As I have always said, what service people choose to use is completely up to them. However, other free services offer limited options, and this is because many of the features which set RTrack apart cost substantially more than the ones that free services provide. New features are constantly being introduced, most of which cost money, and Membership fees are channelled directly back into the service.
Despite putting over 600 hours into it, I haven’t earnt anything from this project, and am in fact losing money every day from RTrack. Membership plans aren’t just there to put money in my pocket. Put simply, the more people subscribe to membership plans, the more confident I can be when investing more time and money into new features for this project.
The service is monitoring over 5 Million games, significantly more frequently, while every other tracking service (even paid) only tracks games manually submitted by it’s users.
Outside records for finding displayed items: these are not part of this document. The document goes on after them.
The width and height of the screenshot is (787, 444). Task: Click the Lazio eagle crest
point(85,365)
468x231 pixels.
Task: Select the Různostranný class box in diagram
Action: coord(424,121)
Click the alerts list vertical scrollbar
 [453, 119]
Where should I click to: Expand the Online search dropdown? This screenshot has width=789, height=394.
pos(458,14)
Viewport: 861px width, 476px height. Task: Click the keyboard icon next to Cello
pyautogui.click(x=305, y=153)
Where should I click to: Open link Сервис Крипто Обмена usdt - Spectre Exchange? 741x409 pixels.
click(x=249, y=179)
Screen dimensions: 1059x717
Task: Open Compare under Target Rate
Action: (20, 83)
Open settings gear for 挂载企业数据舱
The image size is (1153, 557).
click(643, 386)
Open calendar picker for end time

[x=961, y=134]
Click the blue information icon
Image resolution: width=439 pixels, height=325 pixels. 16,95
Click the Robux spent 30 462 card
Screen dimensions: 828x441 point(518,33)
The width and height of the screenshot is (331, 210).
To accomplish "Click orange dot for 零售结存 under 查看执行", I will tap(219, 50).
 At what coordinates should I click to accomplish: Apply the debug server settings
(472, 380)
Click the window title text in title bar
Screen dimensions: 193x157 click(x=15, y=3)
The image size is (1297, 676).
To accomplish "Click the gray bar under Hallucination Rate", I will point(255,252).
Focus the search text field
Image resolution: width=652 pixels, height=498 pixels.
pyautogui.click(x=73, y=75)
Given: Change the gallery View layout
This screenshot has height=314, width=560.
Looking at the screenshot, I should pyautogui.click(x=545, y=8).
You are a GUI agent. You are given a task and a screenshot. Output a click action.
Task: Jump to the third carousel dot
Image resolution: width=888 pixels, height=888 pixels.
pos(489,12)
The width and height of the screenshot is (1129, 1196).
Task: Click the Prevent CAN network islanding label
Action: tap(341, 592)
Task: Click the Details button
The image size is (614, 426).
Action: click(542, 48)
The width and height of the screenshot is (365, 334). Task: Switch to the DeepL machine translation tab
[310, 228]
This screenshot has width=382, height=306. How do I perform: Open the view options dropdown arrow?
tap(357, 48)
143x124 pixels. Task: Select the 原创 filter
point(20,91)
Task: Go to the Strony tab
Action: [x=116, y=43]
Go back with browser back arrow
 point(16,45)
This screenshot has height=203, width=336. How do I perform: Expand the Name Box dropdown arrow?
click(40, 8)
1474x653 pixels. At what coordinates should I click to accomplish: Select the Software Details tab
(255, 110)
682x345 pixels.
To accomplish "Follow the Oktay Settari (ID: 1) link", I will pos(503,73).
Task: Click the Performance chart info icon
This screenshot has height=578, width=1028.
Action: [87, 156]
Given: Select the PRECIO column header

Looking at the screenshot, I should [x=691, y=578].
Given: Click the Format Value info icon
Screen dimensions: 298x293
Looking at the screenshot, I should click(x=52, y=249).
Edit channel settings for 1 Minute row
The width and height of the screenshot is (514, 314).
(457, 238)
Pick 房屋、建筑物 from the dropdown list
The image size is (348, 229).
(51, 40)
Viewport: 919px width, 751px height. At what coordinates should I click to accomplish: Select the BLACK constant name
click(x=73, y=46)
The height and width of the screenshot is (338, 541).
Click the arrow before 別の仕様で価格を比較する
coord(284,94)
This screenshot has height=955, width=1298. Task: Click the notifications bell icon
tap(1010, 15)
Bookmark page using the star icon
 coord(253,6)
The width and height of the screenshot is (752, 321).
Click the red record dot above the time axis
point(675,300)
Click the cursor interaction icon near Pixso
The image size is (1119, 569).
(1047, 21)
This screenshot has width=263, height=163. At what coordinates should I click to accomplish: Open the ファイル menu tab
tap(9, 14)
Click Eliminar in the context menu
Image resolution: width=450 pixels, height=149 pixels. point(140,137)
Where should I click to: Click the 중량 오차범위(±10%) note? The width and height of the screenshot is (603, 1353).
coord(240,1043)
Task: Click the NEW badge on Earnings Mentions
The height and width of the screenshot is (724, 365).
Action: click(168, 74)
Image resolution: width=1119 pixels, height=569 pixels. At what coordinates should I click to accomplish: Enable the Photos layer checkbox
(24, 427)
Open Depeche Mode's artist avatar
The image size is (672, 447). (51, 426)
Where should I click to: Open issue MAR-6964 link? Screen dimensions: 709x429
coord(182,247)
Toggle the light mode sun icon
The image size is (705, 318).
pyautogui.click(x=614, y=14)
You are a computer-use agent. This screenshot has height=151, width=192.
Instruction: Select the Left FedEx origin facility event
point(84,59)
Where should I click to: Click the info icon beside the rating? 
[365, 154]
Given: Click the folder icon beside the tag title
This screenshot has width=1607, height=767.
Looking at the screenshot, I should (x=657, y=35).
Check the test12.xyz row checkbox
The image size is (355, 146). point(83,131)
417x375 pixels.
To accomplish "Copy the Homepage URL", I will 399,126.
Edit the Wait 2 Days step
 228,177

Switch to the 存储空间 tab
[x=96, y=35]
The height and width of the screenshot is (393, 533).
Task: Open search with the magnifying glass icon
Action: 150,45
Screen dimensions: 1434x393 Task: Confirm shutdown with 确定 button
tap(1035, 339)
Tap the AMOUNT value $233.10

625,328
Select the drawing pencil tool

It was the second ever publicly available Roblox game tracking service, so holds data going back more than 6 Months on millions of games which most other options aren’t even tracking yet. Storing and indexing this volume of data doesn’t come cheap.
RTrack Trends analyses the descriptions & titles of 2,500 games over a 6 month time period to help developers identify and track trends.
RTrack Compare allows developers to compare up to 10 games on many different aspects, over a 6 month period.
RTrack Social scans millions of games daily for signs of botting, and uses historical data to assign an informed rating to each game.
Every single banner, skyscraper and box ad published on Roblox is tracked and analysed.
Every single sponsorship run on desktop is tracked (and this data will soon be available on the site).
I regularly release articles on platform wide MAU, and player count records – these are things no other tracking service provides.
RTrack’s new player insight feature tracks over 300,000 user accounts and currently stores data on about 24 Million individual play sessions. This works through the status API, and requests for this have to be sent through a proxy network due to rate limiting.
I’ve put aside work on game development to be able to work on RTrack full time. I can’t do that unless there’s potential for RTrack to help pay my bills.